* Start TASK DATA *
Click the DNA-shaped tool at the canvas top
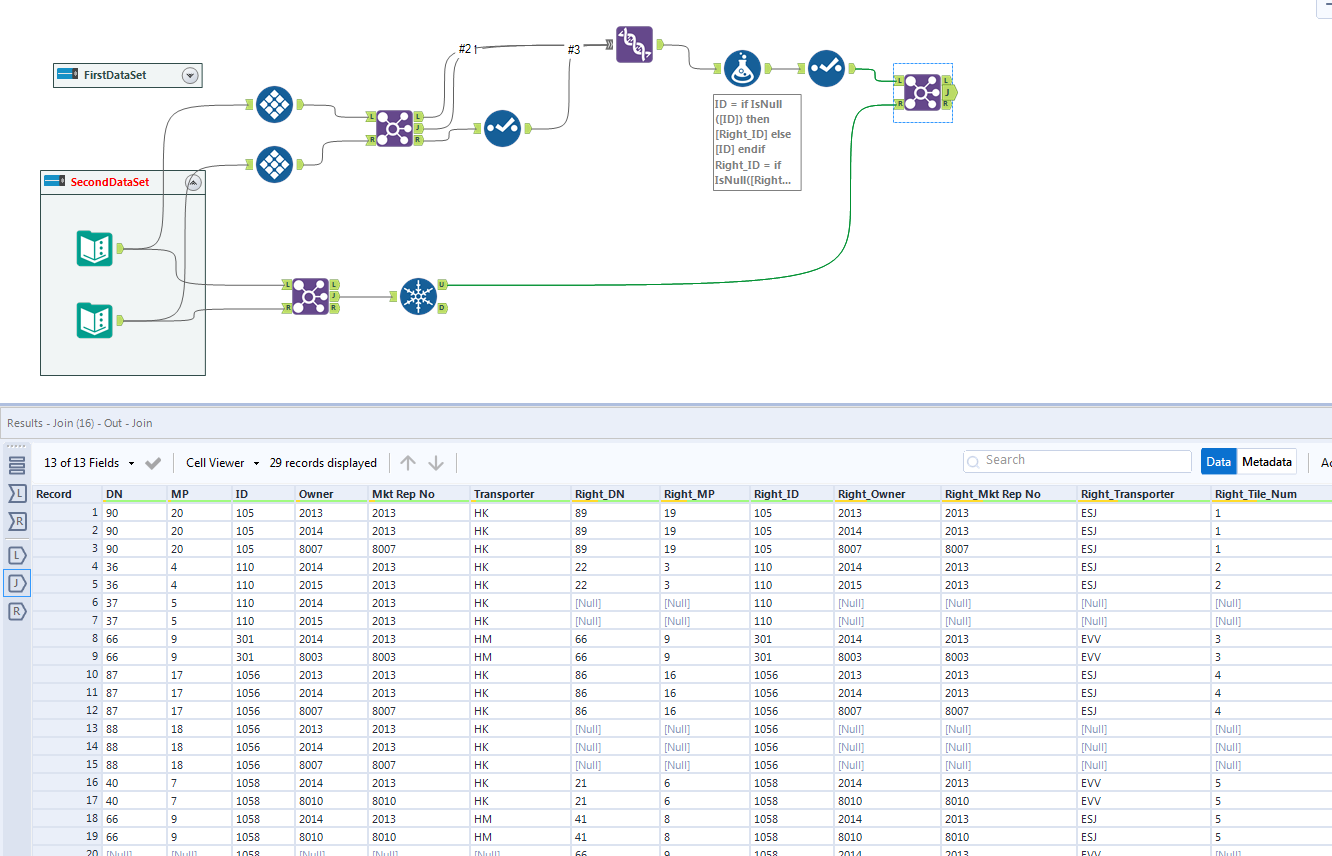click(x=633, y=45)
* End TASK DATA *
* Start TASK DATA *
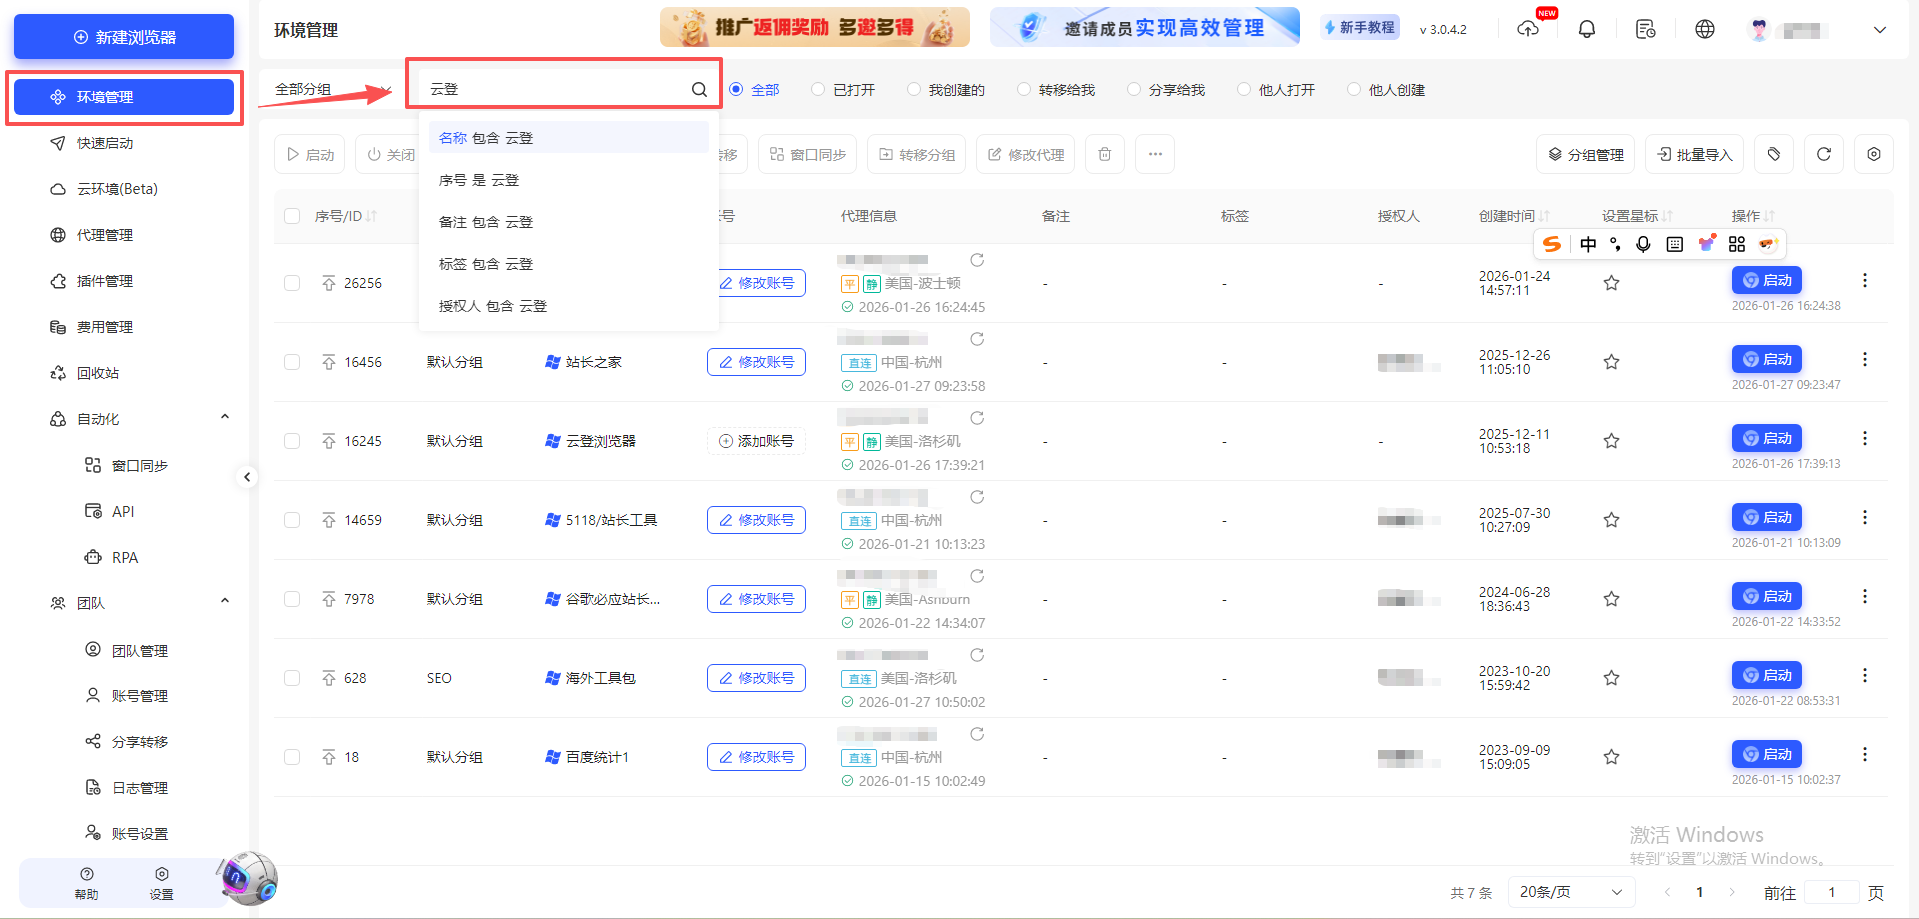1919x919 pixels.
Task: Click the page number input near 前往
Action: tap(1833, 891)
* End TASK DATA *
* Start TASK DATA *
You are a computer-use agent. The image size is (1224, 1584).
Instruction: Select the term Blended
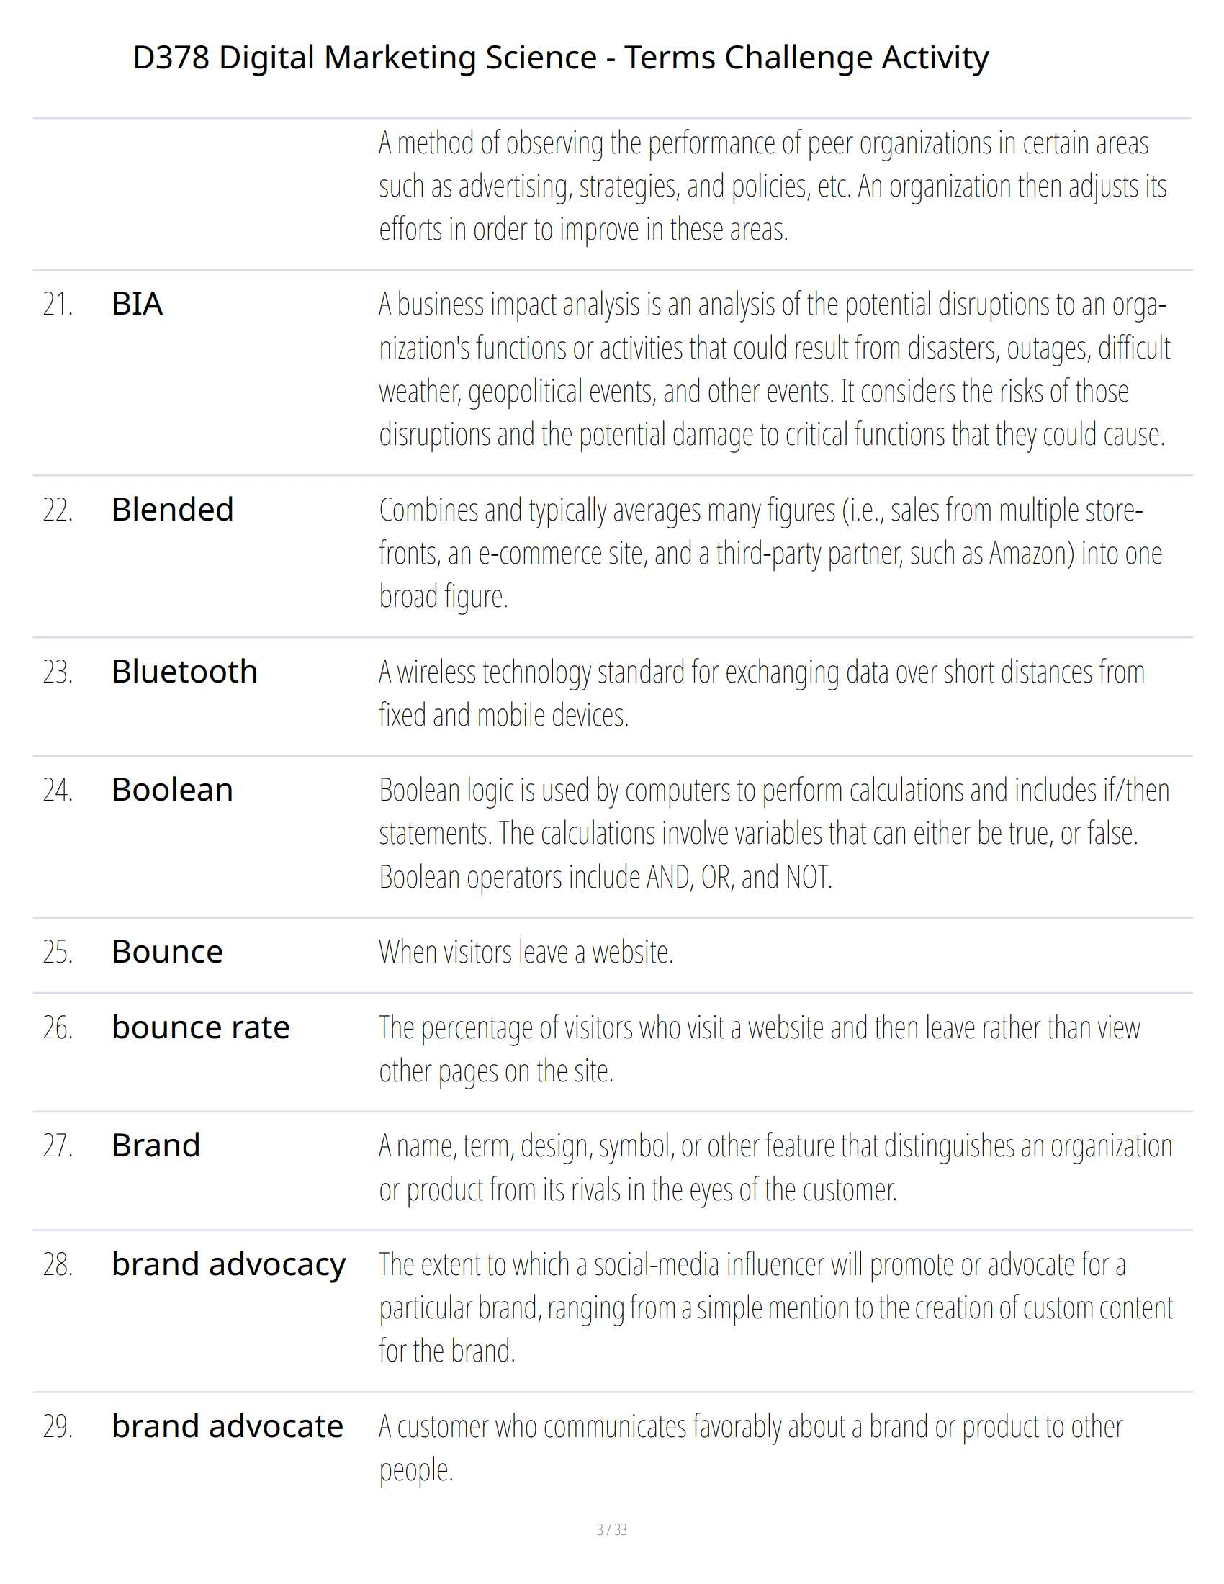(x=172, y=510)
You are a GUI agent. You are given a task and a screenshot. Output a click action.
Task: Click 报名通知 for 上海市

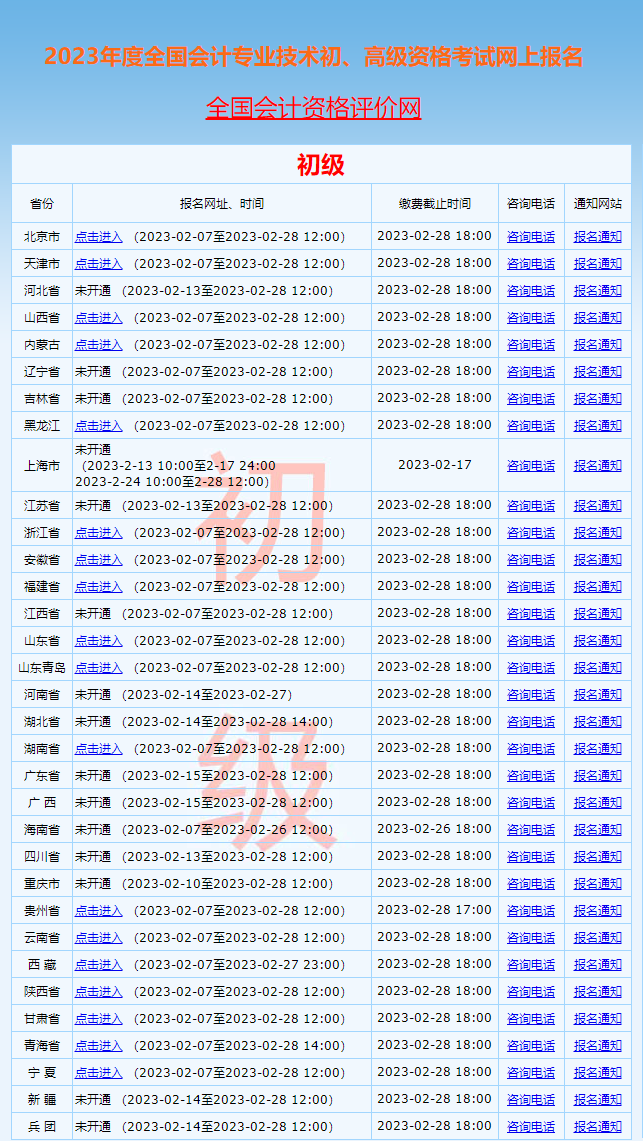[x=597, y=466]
* End TASK DATA *
GIVEN PROBLEM:
Rewrite the listing between the lines holding "You are a GUI" and "[x=597, y=466]", inclusive, swapping "click action" for "tap action" and keeping everything else the same. Leave the pictures out of your answer.

PROBLEM SOLUTION:
You are a GUI agent. You are given a task and a screenshot. Output a tap action.
Task: Click 报名通知 for 上海市

[x=597, y=466]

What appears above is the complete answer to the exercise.